— Par Jean-Marie Nol, économiste —
Le débat entamé sur l’évolution institutionnelle met en lumière les défis économiques et sociaux auxquels fait face la Guadeloupe et plus généralement les territoires d’outre-mer. Dans ce cas de figure, et pour répondre à ces enjeux, faudrait-il au préalable cheminer «vers un consensus» sur un projet de réforme constitutionnelle permettant une autonomie et la reconnaissance qu’une nouvelle collectivité de Guadeloupe aurait une place singulière dans la Constitution, avec ses “spécificités linguistiques, culturelles et insulaires” et “son attachement à la terre”, et donc pour ce faire serait dotée de la compétence législative et réglementaire, c’est-à-dire d’une autonomie normative, dans des domaines qu’une loi organique fixerait. Tout celà est très tentant, mais à notre avis pour le moment, c’est trois fois NON NON et NON. Car tout cela s’avère prématuré en raison de la crise inflationniste actuelle et aussi in fine celle des finances publiques de la France hexagonale. Alors que le Pic de la crise n’est pas encore d’actualité, vouloir réformer les institutions c’est assumer le terrible risque que les élus déjà en piètre estime auprès de la population soient désignés comme les boucs émissaires, l’État se défaussant de toutes responsabilités sur la foi de compétences n’étant nullement de son ressort. C’est là le piège de l’évolution statutaire.

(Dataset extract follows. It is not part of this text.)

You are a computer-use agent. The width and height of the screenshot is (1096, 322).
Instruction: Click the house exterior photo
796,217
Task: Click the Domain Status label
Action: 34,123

Pour l’heure à notre avis, il suffira que la Guadeloupe dispose d’une “habilitation générale” pour adapter à sa situation des textes législatifs et réglementaires pour construire ce nouveau modèle économique et social Il convient que tous les élus de la Guadeloupe continuent à être prudents sur la question du changement de statut et notamment le maintien des deux assemblées existantes sur le territoire. Lorsque j’évoque dans mes articles l’émergence d’un nouveau modèle économique et social avec à la clé un véritable plan de développement sur 10 ans, c’est en raison des défis persistants rencontrés dans la réalité économique et sociale, notamment en Guadeloupe et dans les territoires d’outre-mer. Un nouveau modèle économique et social fait référence à une approche innovante et adaptée aux besoins actuels de la société. Il repose sur des principes de durabilité, d’inclusivité et de justice sociale. Contrairement au modèle traditionnel de la départementalisation qui peut être très rapidement obsolète avec les crises ou inefficace face aux évolutions technologiques ( intelligence artificielle), économiques, environnementales et sociales, ce nouveau modèle vise à promouvoir une croissance économique équilibrée, à réduire les inégalités, à garantir un accès équitable aux ressources et opportunités, ainsi qu’à prendre en compte les impératifs écologiques. En somme, les élus locaux doivent chercher à construire un système économique et social plus résilient et harmonieux et exempt de l’assistanat actuel. L’application d’un nouveau modèle économique et social se traduira concrètement par plusieurs changements dans les politiques et les pratiques économiques et sociales.
Voici quelques exemples :
– Réforme de la chaîne d’approvisionnement : Il pourrait y avoir des mesures visant à réduire la concentration verticale et horizontale dans la chaîne d’approvisionnement, favorisant ainsi une concurrence plus équitable et des prix plus abordables pour les consommateurs.
– Investissement dans les infrastructures et les services publics : Pour stimuler la croissance économique et améliorer la qualité de vie, il pourrait y avoir un accent accru sur l’investissement dans les infrastructures, tels que les transports, l’énergie et les télécommunications, ainsi que dans les services publics essentiels comme l’éducation et la santé.
– Promotion de l’innovation et de l’entrepreneuriat : Des incitations pour encourager l’innovation et l’entrepreneuriat, notamment dans les secteurs émergents et durables, pourraient être mises en place afin de favoriser la création d’emplois et la diversification de l’économie.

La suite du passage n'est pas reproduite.